BAPCo and Futuremark Benchmarks

BAPCo's SYSmark 2014 SE is an application-based benchmark that uses real-world applications to replay usage patterns of business users in the areas of office productivity, media creation and data/financial analysis. In addition, it also addresses the responsiveness aspect which deals with user experience as related to application and file launches, multi-tasking etc. Scores are meant to be compared against a reference desktop (the SYSmark 2014 SE calibration system in the graphs below). While the SYSmark 2014 benchmark used a Haswell-based desktop configuration, the SYSmark 2014 SE makes the move to a Lenovo ThinkCenter M800 (Intel Core i3-6100, 4GB RAM and a 256GB SATA SSD). The calibration system scores 1000 in each of the scenarios. A score of, say, 2000, would imply that the system under test is twice as fast as the reference system.

We see that the patching does have an impact on the performance. It ranges from around 5% for the Office Productivity scenario to around 10% for the Responsiveness metric.

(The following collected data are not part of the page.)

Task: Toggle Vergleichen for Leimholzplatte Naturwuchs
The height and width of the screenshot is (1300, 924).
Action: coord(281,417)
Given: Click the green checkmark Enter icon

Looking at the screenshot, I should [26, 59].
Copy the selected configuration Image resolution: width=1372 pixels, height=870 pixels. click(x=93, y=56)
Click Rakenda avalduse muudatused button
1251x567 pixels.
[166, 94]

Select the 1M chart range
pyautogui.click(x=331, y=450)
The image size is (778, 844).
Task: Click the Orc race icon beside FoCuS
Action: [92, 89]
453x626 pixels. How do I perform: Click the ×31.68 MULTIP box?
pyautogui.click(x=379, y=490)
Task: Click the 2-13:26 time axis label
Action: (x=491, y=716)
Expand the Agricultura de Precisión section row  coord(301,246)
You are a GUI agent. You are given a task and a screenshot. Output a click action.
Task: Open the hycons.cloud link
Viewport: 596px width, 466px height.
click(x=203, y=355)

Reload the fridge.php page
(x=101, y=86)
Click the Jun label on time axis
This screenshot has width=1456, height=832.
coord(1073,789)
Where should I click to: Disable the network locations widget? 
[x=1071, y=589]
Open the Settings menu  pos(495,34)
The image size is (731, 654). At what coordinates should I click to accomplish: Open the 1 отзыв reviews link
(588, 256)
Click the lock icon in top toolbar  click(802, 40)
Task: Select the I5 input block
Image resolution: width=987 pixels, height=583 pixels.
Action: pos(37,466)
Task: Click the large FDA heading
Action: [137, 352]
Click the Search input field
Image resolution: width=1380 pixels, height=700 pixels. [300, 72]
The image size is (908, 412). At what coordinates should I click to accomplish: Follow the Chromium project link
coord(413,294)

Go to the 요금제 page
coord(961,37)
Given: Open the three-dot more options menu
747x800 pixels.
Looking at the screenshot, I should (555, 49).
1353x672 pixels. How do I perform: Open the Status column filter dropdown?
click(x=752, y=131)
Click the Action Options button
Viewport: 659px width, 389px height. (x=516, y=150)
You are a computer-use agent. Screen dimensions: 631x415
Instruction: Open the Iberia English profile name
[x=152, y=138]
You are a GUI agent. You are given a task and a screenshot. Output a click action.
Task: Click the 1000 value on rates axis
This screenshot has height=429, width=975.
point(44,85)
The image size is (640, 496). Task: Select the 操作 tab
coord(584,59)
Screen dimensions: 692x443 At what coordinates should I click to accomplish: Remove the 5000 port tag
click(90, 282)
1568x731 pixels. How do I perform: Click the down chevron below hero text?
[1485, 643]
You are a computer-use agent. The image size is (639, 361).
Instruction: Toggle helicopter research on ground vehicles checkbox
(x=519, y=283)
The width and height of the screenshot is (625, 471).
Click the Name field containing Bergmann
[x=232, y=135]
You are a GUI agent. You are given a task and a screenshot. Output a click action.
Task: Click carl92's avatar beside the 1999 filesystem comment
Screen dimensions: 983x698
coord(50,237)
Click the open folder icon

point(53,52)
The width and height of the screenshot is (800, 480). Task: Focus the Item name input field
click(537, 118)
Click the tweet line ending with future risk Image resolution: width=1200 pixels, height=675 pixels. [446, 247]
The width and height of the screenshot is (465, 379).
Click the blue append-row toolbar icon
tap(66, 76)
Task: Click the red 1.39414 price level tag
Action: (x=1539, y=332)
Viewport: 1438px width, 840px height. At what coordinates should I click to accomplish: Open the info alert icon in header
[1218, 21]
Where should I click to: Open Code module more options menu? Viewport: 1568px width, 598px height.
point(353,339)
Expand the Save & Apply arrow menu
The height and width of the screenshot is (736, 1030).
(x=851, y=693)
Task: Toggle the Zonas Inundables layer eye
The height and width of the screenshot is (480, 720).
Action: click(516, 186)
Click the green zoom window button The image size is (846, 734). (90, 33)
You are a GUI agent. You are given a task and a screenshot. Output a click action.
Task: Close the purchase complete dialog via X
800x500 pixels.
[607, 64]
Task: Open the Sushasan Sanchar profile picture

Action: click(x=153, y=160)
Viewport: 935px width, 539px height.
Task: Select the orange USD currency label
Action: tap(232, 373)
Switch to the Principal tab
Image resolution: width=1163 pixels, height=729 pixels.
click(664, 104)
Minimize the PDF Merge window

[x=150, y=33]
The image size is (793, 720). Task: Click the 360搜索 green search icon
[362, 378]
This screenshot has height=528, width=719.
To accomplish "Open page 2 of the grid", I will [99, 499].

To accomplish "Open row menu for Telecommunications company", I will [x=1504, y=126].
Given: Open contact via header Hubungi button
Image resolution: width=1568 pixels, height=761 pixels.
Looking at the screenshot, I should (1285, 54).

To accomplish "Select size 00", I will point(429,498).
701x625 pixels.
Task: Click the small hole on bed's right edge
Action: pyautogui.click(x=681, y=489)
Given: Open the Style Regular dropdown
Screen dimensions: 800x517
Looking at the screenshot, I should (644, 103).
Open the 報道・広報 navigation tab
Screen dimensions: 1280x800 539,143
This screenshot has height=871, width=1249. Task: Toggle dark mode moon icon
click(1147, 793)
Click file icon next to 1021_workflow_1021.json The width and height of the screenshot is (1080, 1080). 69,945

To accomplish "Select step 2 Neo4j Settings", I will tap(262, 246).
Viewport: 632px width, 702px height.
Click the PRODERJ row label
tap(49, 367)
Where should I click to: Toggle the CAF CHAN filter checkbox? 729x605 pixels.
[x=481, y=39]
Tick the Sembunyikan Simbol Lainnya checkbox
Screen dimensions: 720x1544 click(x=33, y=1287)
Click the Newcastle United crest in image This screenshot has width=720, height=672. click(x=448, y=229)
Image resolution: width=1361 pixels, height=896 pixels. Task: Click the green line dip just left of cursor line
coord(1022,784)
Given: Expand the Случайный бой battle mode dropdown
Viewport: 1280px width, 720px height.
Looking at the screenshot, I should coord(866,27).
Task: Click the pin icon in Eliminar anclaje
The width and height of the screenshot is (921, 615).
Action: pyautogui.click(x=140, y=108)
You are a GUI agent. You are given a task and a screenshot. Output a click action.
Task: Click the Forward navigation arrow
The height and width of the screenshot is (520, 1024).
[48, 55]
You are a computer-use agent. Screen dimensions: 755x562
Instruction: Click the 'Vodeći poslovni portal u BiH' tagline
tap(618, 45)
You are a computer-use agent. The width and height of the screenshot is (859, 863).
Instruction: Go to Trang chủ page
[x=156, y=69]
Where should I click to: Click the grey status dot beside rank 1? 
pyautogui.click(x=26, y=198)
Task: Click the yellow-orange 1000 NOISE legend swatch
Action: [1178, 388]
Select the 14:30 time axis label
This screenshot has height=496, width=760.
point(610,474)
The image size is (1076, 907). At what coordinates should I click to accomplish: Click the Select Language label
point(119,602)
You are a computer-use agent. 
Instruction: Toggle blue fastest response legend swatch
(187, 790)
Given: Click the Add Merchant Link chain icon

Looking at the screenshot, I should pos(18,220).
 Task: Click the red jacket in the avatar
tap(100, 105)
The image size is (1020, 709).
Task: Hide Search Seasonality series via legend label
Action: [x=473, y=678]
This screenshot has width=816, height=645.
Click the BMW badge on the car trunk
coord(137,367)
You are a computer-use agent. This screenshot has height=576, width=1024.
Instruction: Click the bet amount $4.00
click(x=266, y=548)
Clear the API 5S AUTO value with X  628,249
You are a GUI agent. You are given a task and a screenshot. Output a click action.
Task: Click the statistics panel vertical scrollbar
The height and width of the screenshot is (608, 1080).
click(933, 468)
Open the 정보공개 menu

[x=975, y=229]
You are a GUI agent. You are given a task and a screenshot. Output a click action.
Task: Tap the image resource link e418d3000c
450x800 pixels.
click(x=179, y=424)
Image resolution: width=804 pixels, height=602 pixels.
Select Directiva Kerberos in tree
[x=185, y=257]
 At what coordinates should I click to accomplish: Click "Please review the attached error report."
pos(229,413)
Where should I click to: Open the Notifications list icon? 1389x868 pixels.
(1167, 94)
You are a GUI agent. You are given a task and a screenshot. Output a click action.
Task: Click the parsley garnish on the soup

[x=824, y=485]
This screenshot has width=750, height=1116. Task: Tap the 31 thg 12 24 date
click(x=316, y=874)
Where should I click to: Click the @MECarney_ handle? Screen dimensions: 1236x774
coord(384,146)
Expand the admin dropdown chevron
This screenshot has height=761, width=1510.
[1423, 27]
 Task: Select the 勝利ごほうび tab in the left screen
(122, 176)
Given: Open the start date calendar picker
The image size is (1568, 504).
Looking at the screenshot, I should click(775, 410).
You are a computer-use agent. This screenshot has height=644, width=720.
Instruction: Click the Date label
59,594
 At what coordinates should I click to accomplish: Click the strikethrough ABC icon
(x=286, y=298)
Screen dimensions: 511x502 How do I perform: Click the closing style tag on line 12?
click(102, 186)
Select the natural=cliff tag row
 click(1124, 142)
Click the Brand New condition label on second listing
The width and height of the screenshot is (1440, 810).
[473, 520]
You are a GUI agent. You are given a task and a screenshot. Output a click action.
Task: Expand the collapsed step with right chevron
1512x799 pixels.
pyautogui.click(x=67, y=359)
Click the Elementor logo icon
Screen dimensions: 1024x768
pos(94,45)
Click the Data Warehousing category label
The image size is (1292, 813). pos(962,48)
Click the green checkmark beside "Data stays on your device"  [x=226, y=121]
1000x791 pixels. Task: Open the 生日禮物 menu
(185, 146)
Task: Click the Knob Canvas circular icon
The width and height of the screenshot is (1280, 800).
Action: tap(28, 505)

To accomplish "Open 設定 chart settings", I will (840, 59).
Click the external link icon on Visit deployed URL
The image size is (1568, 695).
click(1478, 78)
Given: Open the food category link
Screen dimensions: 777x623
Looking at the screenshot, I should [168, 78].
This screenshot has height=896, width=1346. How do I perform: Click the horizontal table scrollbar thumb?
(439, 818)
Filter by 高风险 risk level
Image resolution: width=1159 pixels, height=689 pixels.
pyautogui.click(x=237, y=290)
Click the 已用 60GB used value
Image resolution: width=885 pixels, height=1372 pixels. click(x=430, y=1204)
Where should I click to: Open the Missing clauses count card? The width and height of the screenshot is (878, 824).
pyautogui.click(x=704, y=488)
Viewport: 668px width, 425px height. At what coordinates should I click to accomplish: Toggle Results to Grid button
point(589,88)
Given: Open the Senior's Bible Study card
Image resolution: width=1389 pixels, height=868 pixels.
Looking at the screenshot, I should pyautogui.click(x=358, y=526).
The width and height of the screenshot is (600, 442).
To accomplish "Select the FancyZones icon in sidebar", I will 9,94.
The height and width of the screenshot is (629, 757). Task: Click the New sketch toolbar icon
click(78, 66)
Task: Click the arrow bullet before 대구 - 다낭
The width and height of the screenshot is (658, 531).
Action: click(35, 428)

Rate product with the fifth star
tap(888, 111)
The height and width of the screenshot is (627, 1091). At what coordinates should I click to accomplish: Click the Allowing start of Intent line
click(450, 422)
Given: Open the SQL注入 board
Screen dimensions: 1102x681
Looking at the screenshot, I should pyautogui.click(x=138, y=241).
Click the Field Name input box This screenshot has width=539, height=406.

SYSmark 2014 SE - Office Productivity

SYSmark 2014 SE - Media Creation

SYSmark 2014 SE - Data / Financial Analysis

SYSmark 2014 SE - Responsiveness

SYSmark 2014 SE - Overall Score

SYSmark 2014 SE also adds energy measurement to the mix. We see that the patched system, despite being slower, consumes lower energy for the completion of the tasks.

SYSmark 2014 SE - Energy Consumption - Office Productivity

SYSmark 2014 SE - Energy Consumption - Media Creation

SYSmark 2014 SE - Energy Consumption - Data / Financial Analysis

SYSmark 2014 SE - Energy Consumption - Responsiveness

SYSmark 2014 SE - Energy Consumption - Overall Score

Futuremark PCMark 10

UL's PCMark 10 evaluates computing systems for various usage scenarios (generic / essential tasks such as web browsing and starting up applications, productivity tasks such as editing spreadsheets and documents, gaming, and digital content creation). We benchmarked the configurations with the PCMark 10 Extended profile and recorded the scores for various scenarios. These scores are heavily influenced by the CPU and GPU in the system, though the RAM and storage device also play a part. The power plan was set to Balanced for all the PCs while processing the PCMark 10 benchmark.

Similar to SYSmark 2014 SE, we see performance impacts in all the PCMark 10 scenarios also. For example, the Essentials workload score for the fully patched system is around 6.5% lower than the unpatched system. The gaming workload doesn't seem to be affected much by the patching, though. The overall score is around 2.3% lower.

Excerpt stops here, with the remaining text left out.